**PROVIDED PASSAGE**
Since the artists come from the fun world of showbiz, the forms they will undertake promise to be entertaining – music tapes, comedy skits, street concerts. But their message is serious. Guingona, a prime mover of Artista @Pagbabago, shares with fellow-voter educators three key topics:

• Valuing the vote.
One doesn’t just lecture a person who lives hand-to-mouth to not sell his vote. The poor are cynical about elections because, while administrations change, their lives don’t. Voter educators must explain – in the case of A@P, through skits – that the poor can make the system work for themselves. No illusions of overnight success either. But one has got to start somewhere, as in using the power of the ballot.

• Protecting the vote.
Politicians old and new enter the contest also with cynical minds. Each suspects that his rival will cheat, so he might as well cheat, too, to at least cancel out the other’s dirty tricks. Voters, who end up losers in any election fraud, must be taught what to look out for. Signs and proof, for instance, of vote buying, ballot tampering, flying voting, fake tallying, dagdag-bawas canvassing. Voter educators can set up street games like "Kuwarta o Balota" that dramatize how pols cheat and how to detect it.

**DATA SECTION**
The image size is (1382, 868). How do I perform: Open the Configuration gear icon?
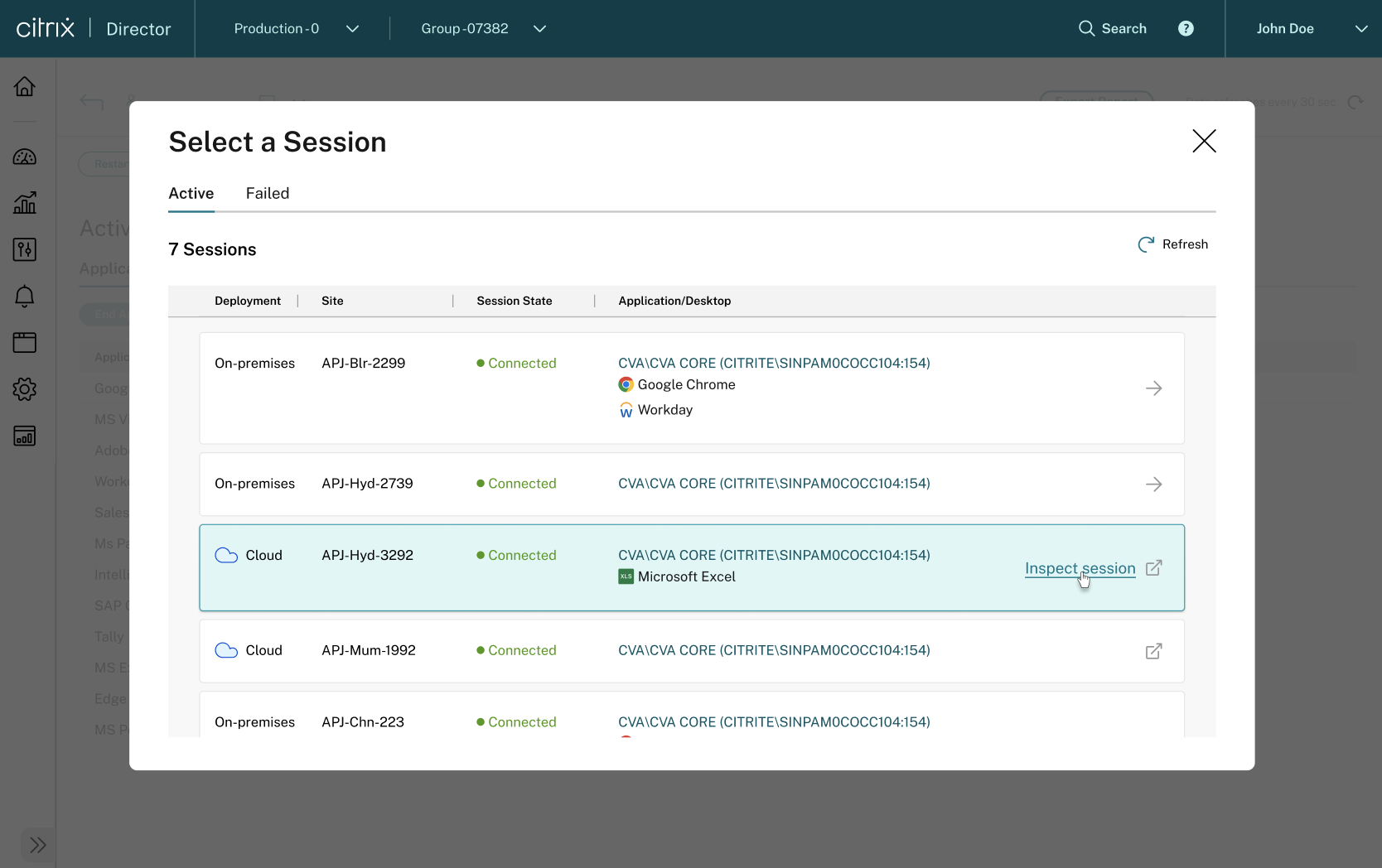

**WORK TO DO**
1. In the voter education passage, who is called a prime mover of Artista @Pagbabago?
2. Repeat, word for word, the stretch of the voter education passage from "Since the artists" through "Valuing the vote.".
Rely only on the voter education passage when you respond.

**IN RESPONSE**
1. Guingona

2.
Since the artists come from the fun world of showbiz, the forms they will undertake promise to be entertaining – music tapes, comedy skits, street concerts. But their message is serious. Guingona, a prime mover of Artista @Pagbabago, shares with fellow-voter educators three key topics:

• Valuing the vote.